When I arrived, the professor sat down and invited me to do the same. He asked me if I would be willing to do a twenty page paper on any topic of my choice and I leapt at it, telling him I already knew what I would write about. It was Russian History, and I had a peculiar fascination with much of it. He asked me what I had arrived at so very quickly. I told him, Sophia, of course, the sister of Peter the Great, who came out of terem (a closeted existence for women of the nobility) to become the Regent of All Russia before Peter came of age, stripped her of even her name, and sent her off to a solitary cell in a convent for the rest of her existence.
He looked a bit surprised and then cleared his throat, “Well, that’s good, but there is a condition to be added to all of this. I also want a poem to go with the paper. Not too many History majors also write poetry. I would really like to see you blend the two together. I think it would be great to have a historical poet, here on campus.”
His words had begun to falter at the end, I’m sure there must have been some clue on my face. I said, “I’m sorry, but I don’t write poetry anymore.” That was hard because I had not said that to anyone, until that moment. This was a small commuter college, an extension of the State University. And he was one of the most popular teachers on the campus.

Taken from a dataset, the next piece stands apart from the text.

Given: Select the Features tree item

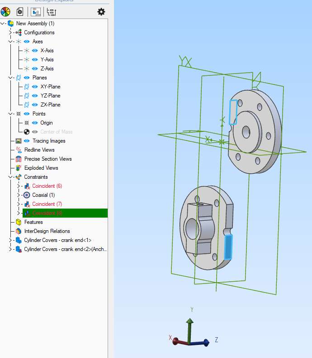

A wonderfully gentle and pudgy little man that I had often given rides to when he missed his bus in the morning. I would see him trudging down the side of the road, his book bag slung over his shoulder, and I would pull up and he’d jump in with a grin, thanking me profusely for rescuing him.

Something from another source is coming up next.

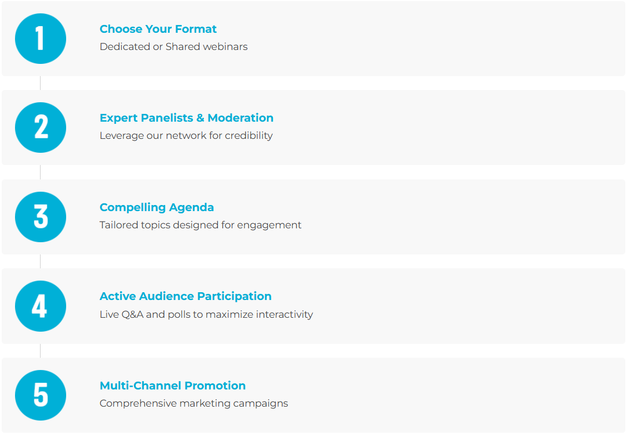Click the Multi-Channel Promotion heading

(x=172, y=386)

“Why ever would you stop, Elizabeth? You have a gift, a talent.”
“Thank you for saying that, but not everyone feels that way, ” I was looking down at my hands, as I said it.
“Well, whoever said such a thing must be really stupid and knows absolutely nothing about poetry,” he adamantly stated.
I looked up and smiled and told him the name of my former instructor. He didn’t bat an eye and continued, “Well, Allen might think he knows everything, but he doesn’t. I have it on good authority that there are other teachers who think very differently. Allen does not always engage his head, or his mind, when he opens his mouth. What the hell did he say to you?”
So, I told him about that last and final encounter. He waved his hands dismissively and continued, “I know for a fact that Dr. Kummings thinks you are the best he has seen in years. You need to listen to that, not to Allen’s gibberish (I think that was a popular word with the professors on that campus). And besides, Elizabeth, I won’t accept less. You need to make up this grade and I will only accept a twenty page paper and a poem. Is that clear?” I almost laughed, he didn’t do stern very well.
I shrugged, thought about it for a moment, and nodded before saying, “I’ve never done an historical poem, but I’ll try it. No guarantees that it will be good poetry, but I’ll at least try it.”
We both grinned as I stood up to leave and he followed me to the door of his office. My mind was racing, trying to figure out how I’d get it all done, as I turned to enter the hallway and get on with my day. He called to me quietly and asked, “Why Sophia?”
I laughed out loud as I turned back to him. “That’s easy,” I said, as I spread my hands to define my five foot, one and a half inch, middle-aged plump figure, “her name means Wisdom, and the only thing I can find in my text books about her is a nasty quote that describes her as a ‘terribly obese, short and ugly woman,” I pointed to the wart on my upper lip, “with a wart on her face with hairs growing out of it.’ It’s pure empathy for a woman who held that country together and laid the foundations that allowed her brother to become The Great he is known as.”
“This could get very interesting,” he said. I nodded and walked away thinking only about the twenty pages I had to write, deciding I’d worry about the poem after the real work was completed.